**Material provided:**

--*--

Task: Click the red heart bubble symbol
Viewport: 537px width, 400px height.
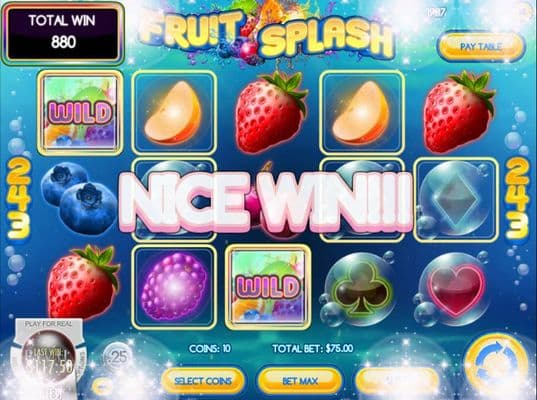Action: click(454, 290)
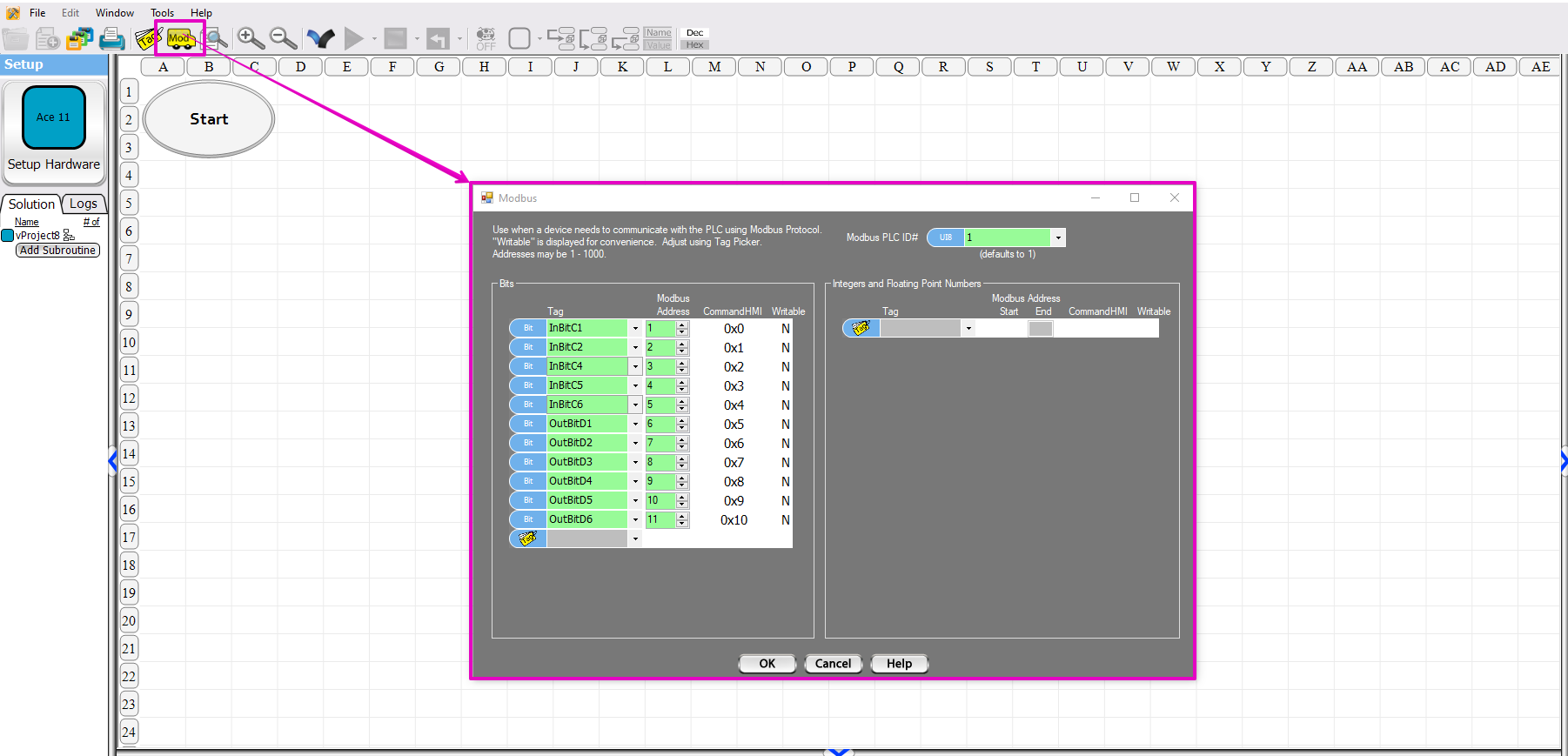Click the Print icon in toolbar
This screenshot has height=756, width=1568.
point(112,38)

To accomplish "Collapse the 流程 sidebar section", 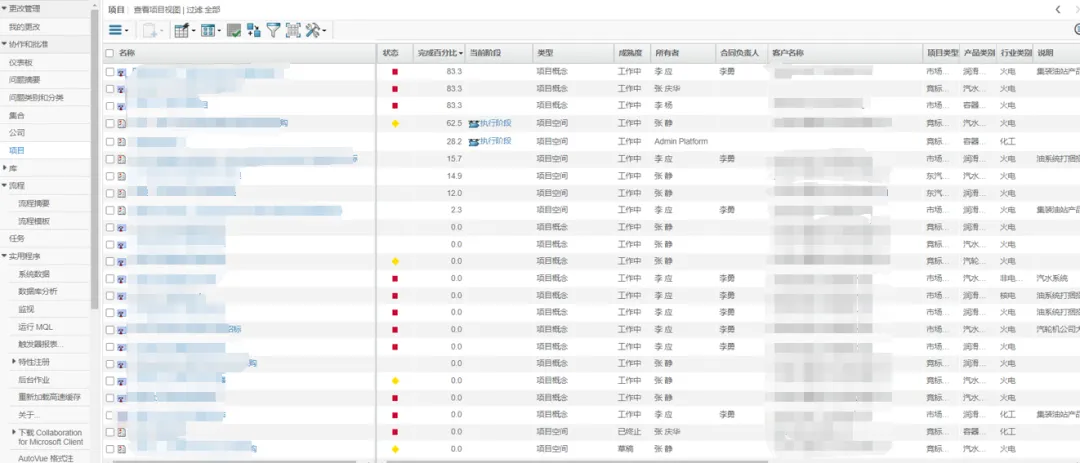I will [x=4, y=186].
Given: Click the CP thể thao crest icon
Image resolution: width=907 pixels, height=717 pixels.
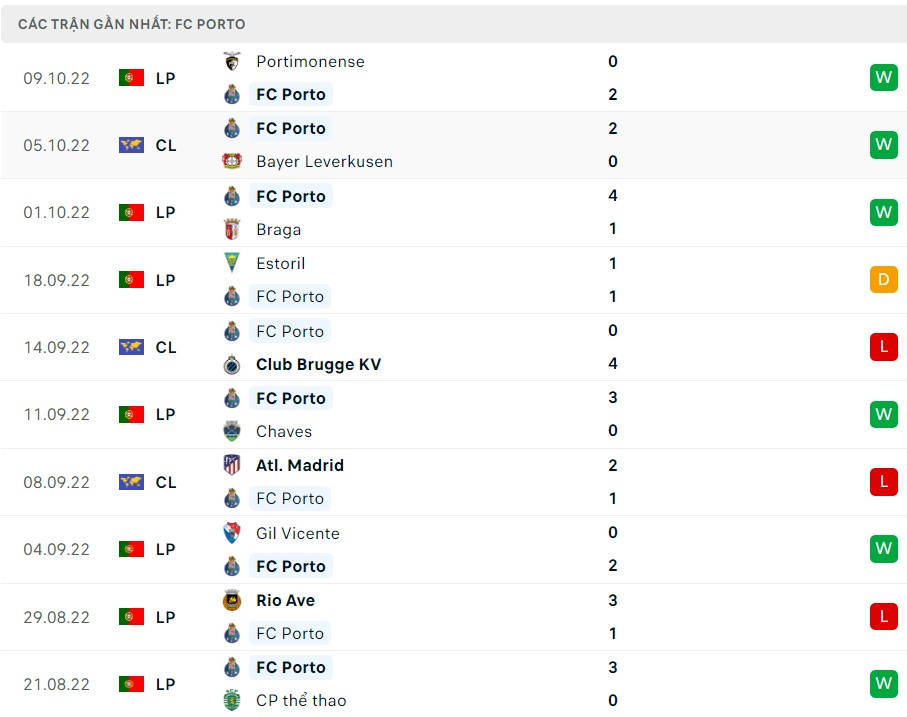Looking at the screenshot, I should 231,700.
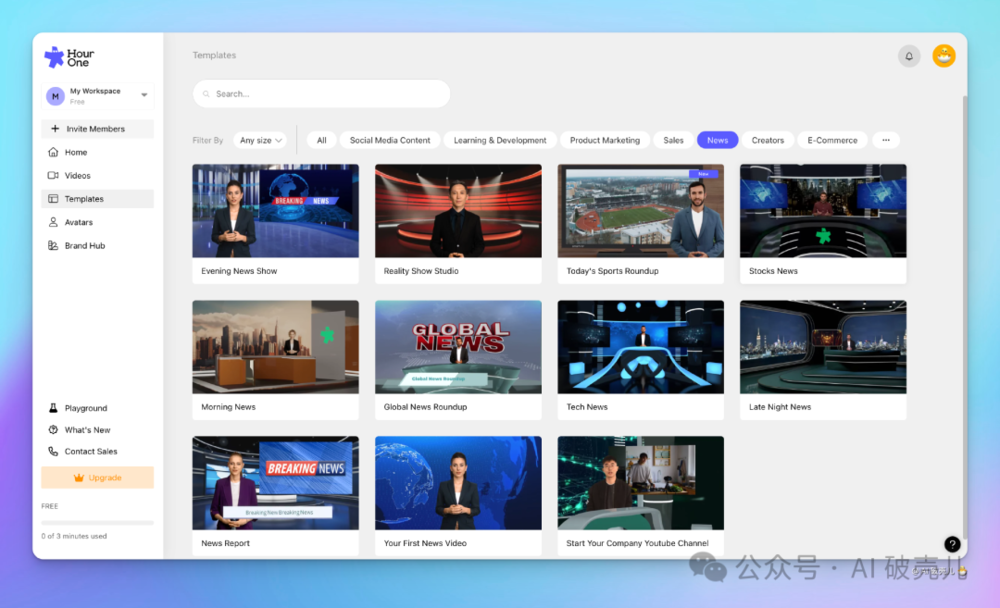The width and height of the screenshot is (1000, 608).
Task: Open the Playground
Action: coord(85,408)
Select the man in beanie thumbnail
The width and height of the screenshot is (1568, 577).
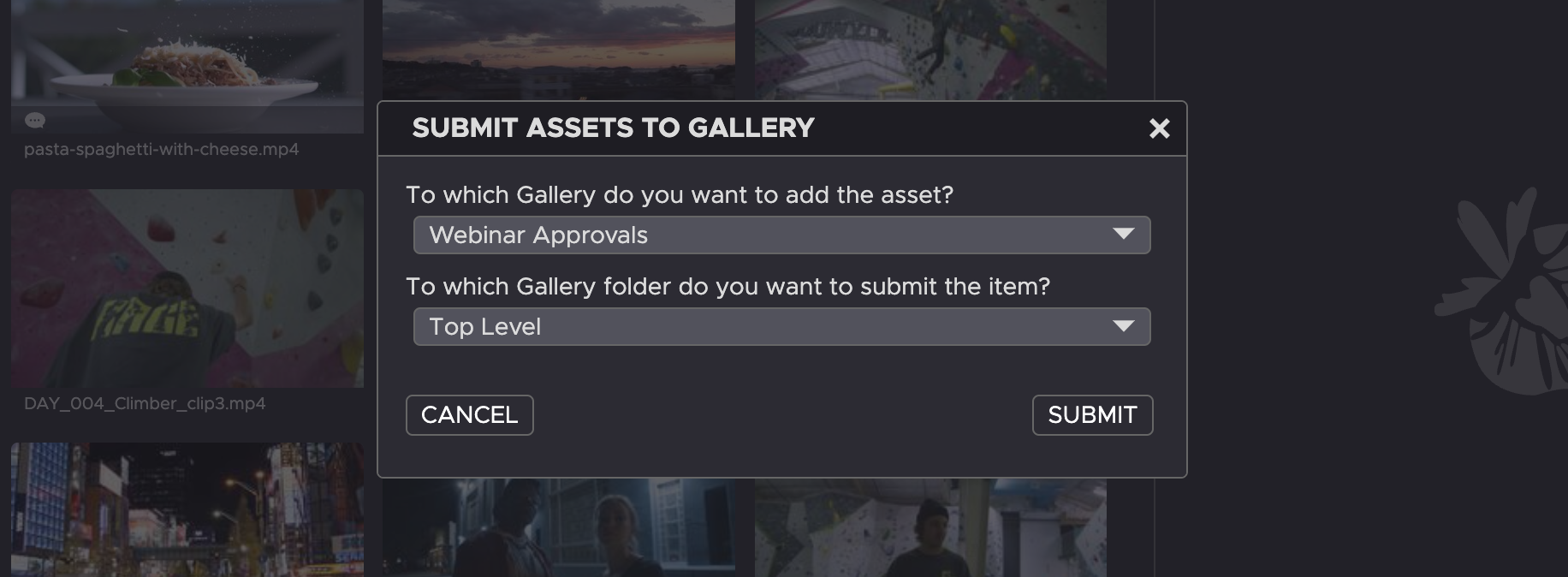coord(930,526)
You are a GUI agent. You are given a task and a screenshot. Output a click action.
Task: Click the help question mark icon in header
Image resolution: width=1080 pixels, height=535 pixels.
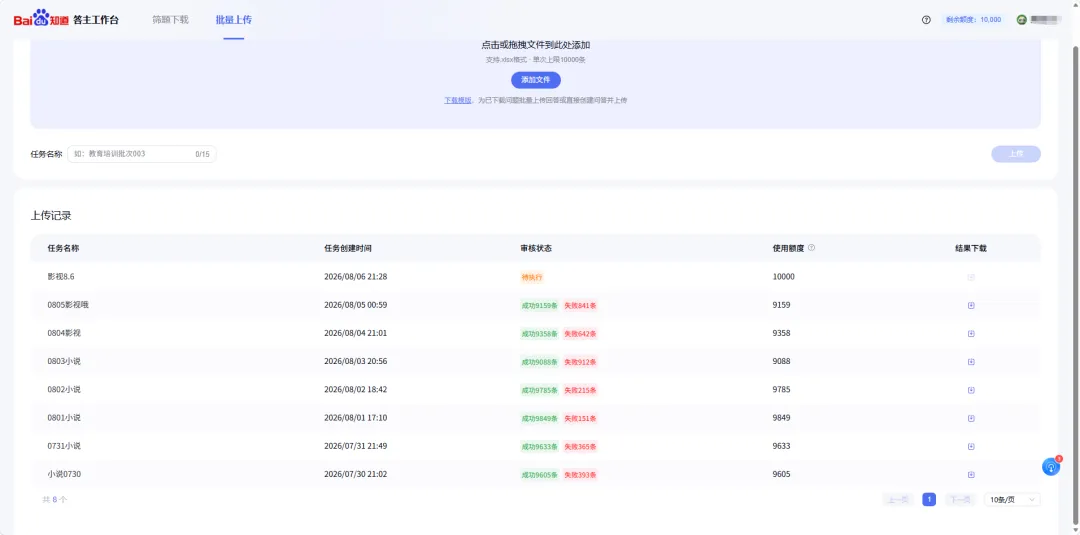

--*--

**Requirement:** Give again, word for word, the line containing "Task: Click the help" and every line after it to the end of the records; leave out the pictures.

**Output below:**
Task: Click the help question mark icon in header
Image resolution: width=1080 pixels, height=535 pixels.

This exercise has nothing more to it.